Not sure about Atlas curves how far they go up in size, or if they have a flex track.

Lee Fritz


----------



## TJSmith (Nov 16, 2015)

Spence said:


> I went with all Ross track and are very happy with my choice.


So did I.

I like the spiked rails versus the attachment method that Gargraves uses. It is more expensive but worth it.


----------



## TJSmith (Nov 16, 2015)

One thing about assembling either Gargraves or Ross track that took me a long time to find out. When assembling the track sections there should not be a gap between sections.

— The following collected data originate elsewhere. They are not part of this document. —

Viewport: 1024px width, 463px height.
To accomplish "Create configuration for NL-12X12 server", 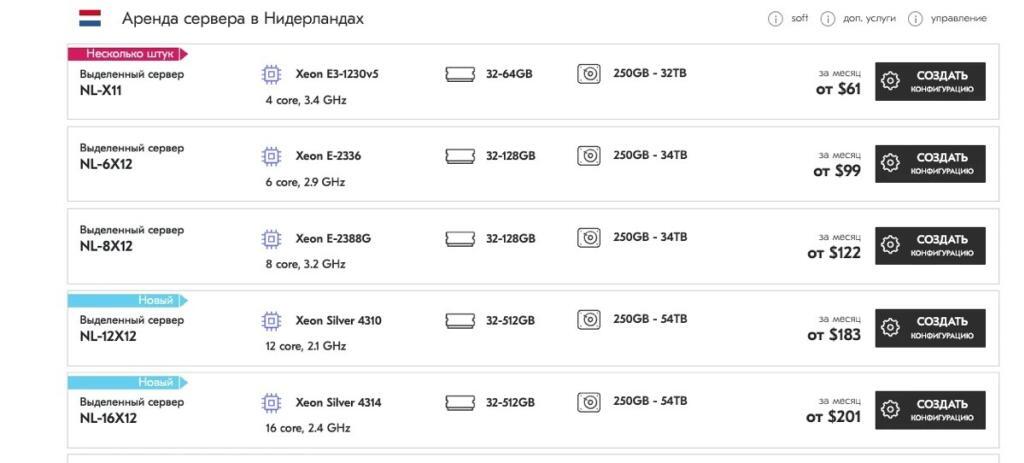I will point(930,328).
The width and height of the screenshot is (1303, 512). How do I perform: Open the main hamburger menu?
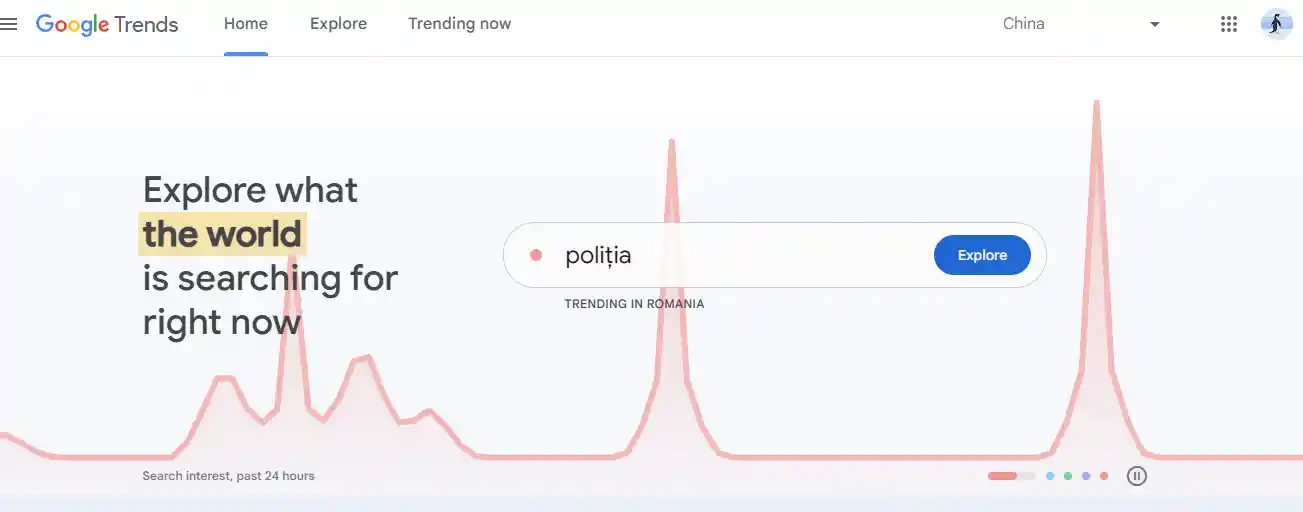pyautogui.click(x=9, y=24)
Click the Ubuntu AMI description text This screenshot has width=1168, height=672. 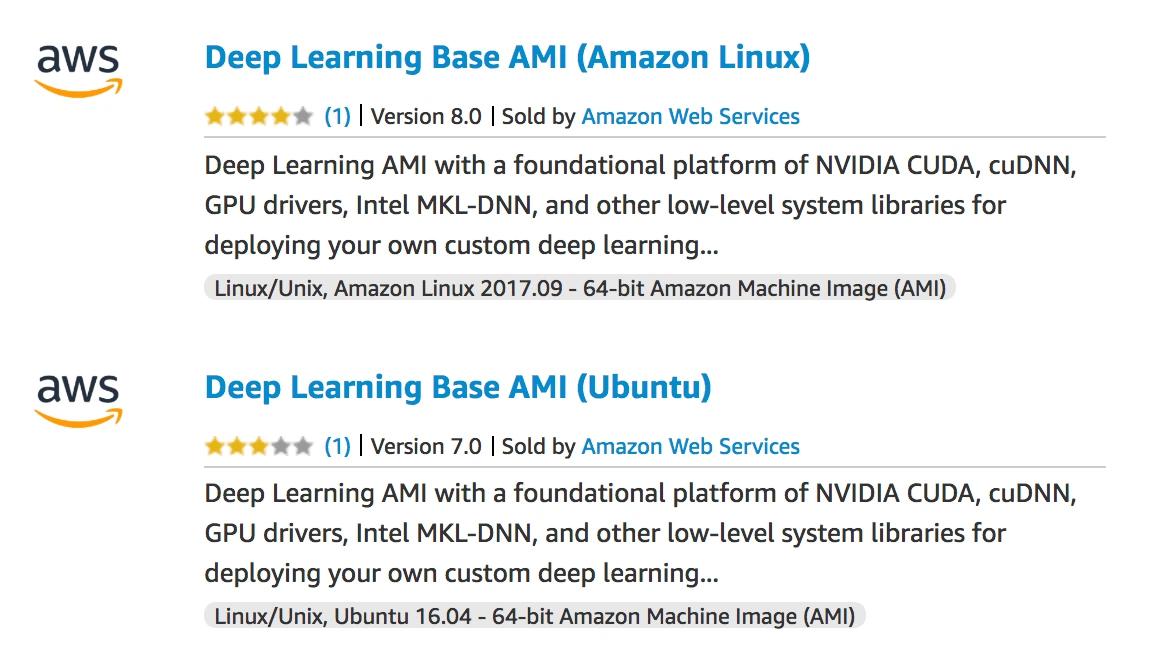click(640, 533)
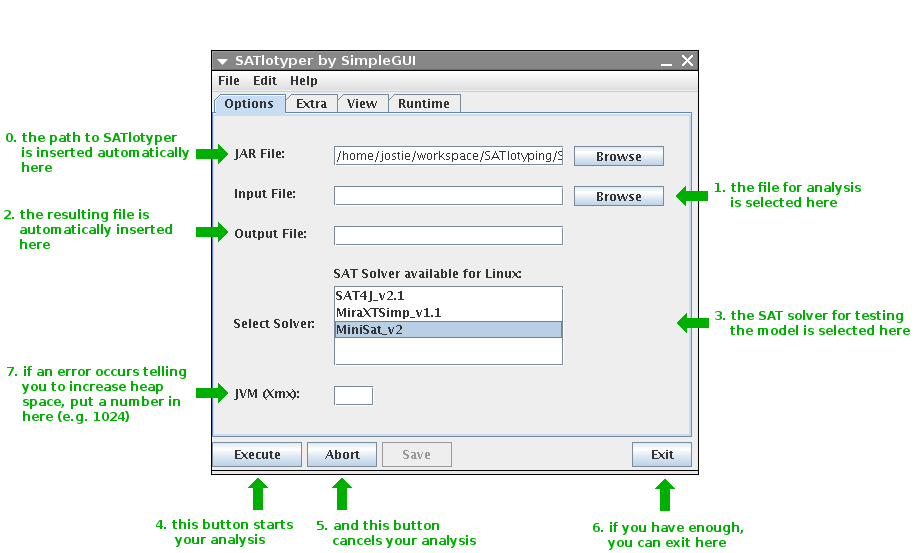Click the Output File text field
The width and height of the screenshot is (915, 553).
tap(448, 235)
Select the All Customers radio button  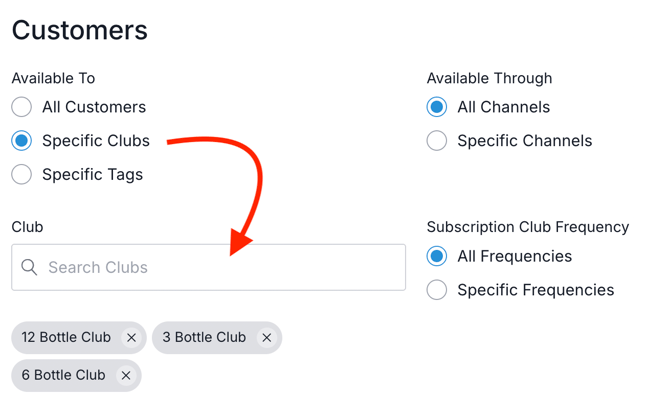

This is accomplished by inserting the track pins correctly. The pins have a raised bump in the middle of the pin. You press the pin into one section of the track you want to connect until the bump is inside the opening of the rail. Then put the other section together. In this way there will not be any gaps between track sections.


----------



## Don F (Dec 5, 2015)

My only issue with Ross and Gargraves is the width of the ties and the spacing. Atlas is quite expensive, but since my track is outside, I chose the Atlas. Gargraves makes an outdoor track too with stainless rail and plastic ties. Again, the ties are a bit large. The one advantage to Gargraves' method of dovetailing the rail to the tie is that it is stronger. If ballasted, the only difference is the missing fasteners that Ross uses. 
Don


----------



## phillyreading (Aug 25, 2015)

Another thing to consider is the availability of the track you want. Atlas was having shipping issues a while back, so I am not sure if they have all the track you will need. Atlas has their track made in China.

I know that either Gargraves or Ross has the track in stock, or will custom make it and may take a couple of weeks for a custom run, as they produce the track here in the USA.

Lee Fritz


----------



## gunrunnerjohn (Nov 10, 2010)

If money is no object, I like Atlas track and Ross switches as a nice combo.


----------